Until the passage of President Obama’s health care law, Congress was the only entity allowed to change what Medicare paid physicians and other health care providers for treating Medicare patients. Now, unless the Supreme Court strikes down ObamaCare in its entirety in June, that power will be handed off to a group of unaccountable political appointees.
The Independent Payment Advisory Board (IPAB) created under Obama’s law consists of a 15-member committee designed to ration health care to seniors by lowering Medicare reimbursement rates. Unlike Congress, IPAB will be able to change the pay rates for Medicare services without having to worry about electoral ramifications.
Unless the Supreme Court finds Obama’s law unconstitutional in its entirety, the IPAB will remain in force, and the window for eliminating it is closing.
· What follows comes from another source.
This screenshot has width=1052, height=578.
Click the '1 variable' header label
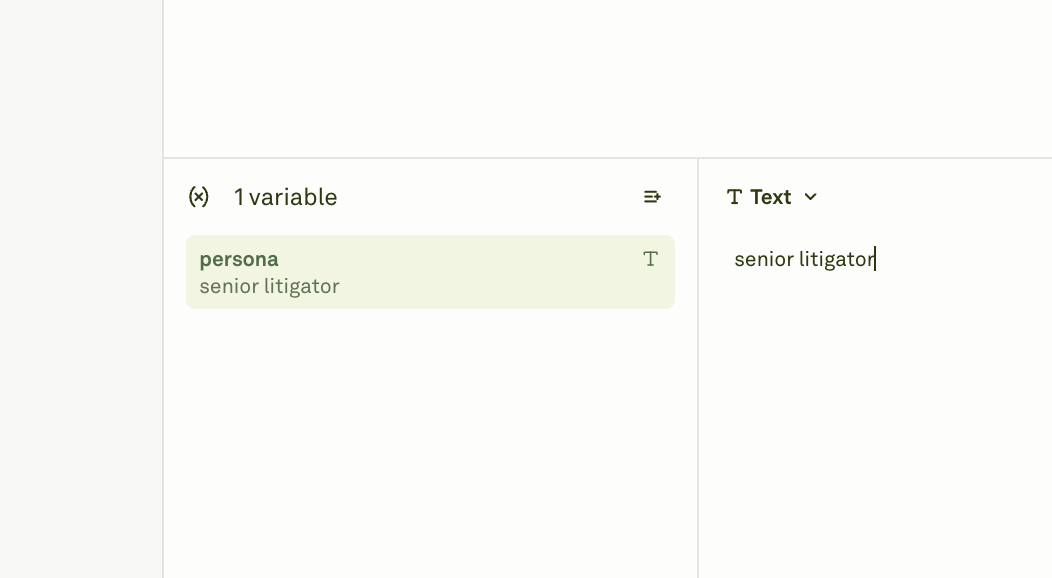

The law established a window for Congressional repeal, where any bill to repeal IPAB must be introduced within the one-month period between January 1 and February 1, 2017. If introduced, it must be enacted by a three-fifths super-majority no later than August 15, 2017.
Medicare ‘Terminator’
According to Doug Perednia, a physician and author of Overhauling America’s Healthcare Machine: Stop the Bleeding and $ave Trillions, the IPAB was designed to be immune from political threats because the architects of the law believed the board should be free from accountability in order to make difficult and likely unpopular decisions undisturbed by representative politics.
“The IPAB is obligated to reduce Medicare spending by $500 billion. However, by law it has no means of doing so other than by reducing payments for the goods and services provided to beneficiaries. This amounts to rationing of care, but it’s a hidden, covert form of rationing. The benefits may still be available on paper, but there will be few clinicians who will be willing or able to provide them without facing financial ruin. Seniors will face long waits for these services if they can get them at all,” Perednia said.
According to Perednia, the decision to make the IPAB unaccountable serves another important purpose: It insulates Congress, which was more than happy to hand off the decision-making power to an unelected, unaccountable board.
Members of Congress are thus the real and intended beneficiaries of this approach, Perednia says, as they will be free to decry the devastation caused by the Board while explaining they are powerless to do anything about it. In that respect, he says, the law was carefully designed.
“The Obama administration and the Democratic majority in Congress specifically prohibited future legislators from eliminating the Board except during a one-month period in 2017. In that sense they crafted the perfect ‘Terminator’ for Medicare: Autonomous, unaccountable, destructive, and yet nearly impossible to kill,” Perednia said.
Bureaucrats Know Best
Scott Gottlieb, a resident fellow at the American Enterprise Institute, testified at a recent hearing before the House Energy & Commerce Committee that under IPAB the ability of health care providers to offer care to patients will be affected by reimbursements being cut for particular services. He also predicted payments to doctors and other health care providers will be driven so low in some settings that certain services won’t be available because physicians won’t be available to take patients.
“We need to have an open, rigorous, and transparent process for making these decisions. IPAB, instead, aims to freeze stakeholders out of this process,” Gottlieb said.
Devon Herrick, a senior fellow and health economist for the National Center for Policy Analysis, agrees, saying IPAB serves a political role rather than an economic or medical purpose.
“IPAB was created because politicians in Washington specifically believe that individuals and doctors cannot make sound medical choices. Instead of empowering doctors and patients, Washington thinks fifteen unelected, unaccountable bureaucrats know better,” said Herrick.
Comparative Effectiveness Enforcement
Dr. Roger Stark, a physician and policy analyst for the Washington Policy Center, says IPAB is essentially the tool the government will use to carry out comparative effectiveness research (CER), which is designed to inform health-care decisions by providing evidence on the effectiveness, benefits, and harms of different treatment options.
“Of course, the ‘best practices’ will be based on cost, not necessarily what is best for the patient,” said Stark. “About 50 percent of ObamaCare is financed by a $580 billion cut to Medicare over the next 10 years. The IPAB is critical to deciding how health care for our seniors is rationed so costs can be contained.”
Lowered Reimbursements, Longer Wait Times
Jonathan Ingram, a health care policy analyst for the Illinois Policy Institute, notes Obama’s law authorizes IPAB to cut Medicare reimbursement rates. The kicker is that in many cases, reimbursement rates are already below the cost to deliver services.
“When IPAB lowers these rates, doctors may choose to opt out of Medicare altogether, leaving seniors with few options to receive quality care. As the baby boom population ages and more doctors opt out, more and more patients will be competing for fewer and fewer doctors willing to see them,” said Ingram.
“We’ve already seen this happen in Medicaid, the federal health program for the poor. Even when those on Medicaid can get an appointment, they’re forced to wait months to actually see the doctor,” Ingram said. “We’ve already seen the future IPAB promises. It’s not just ugly, it’s deadly.”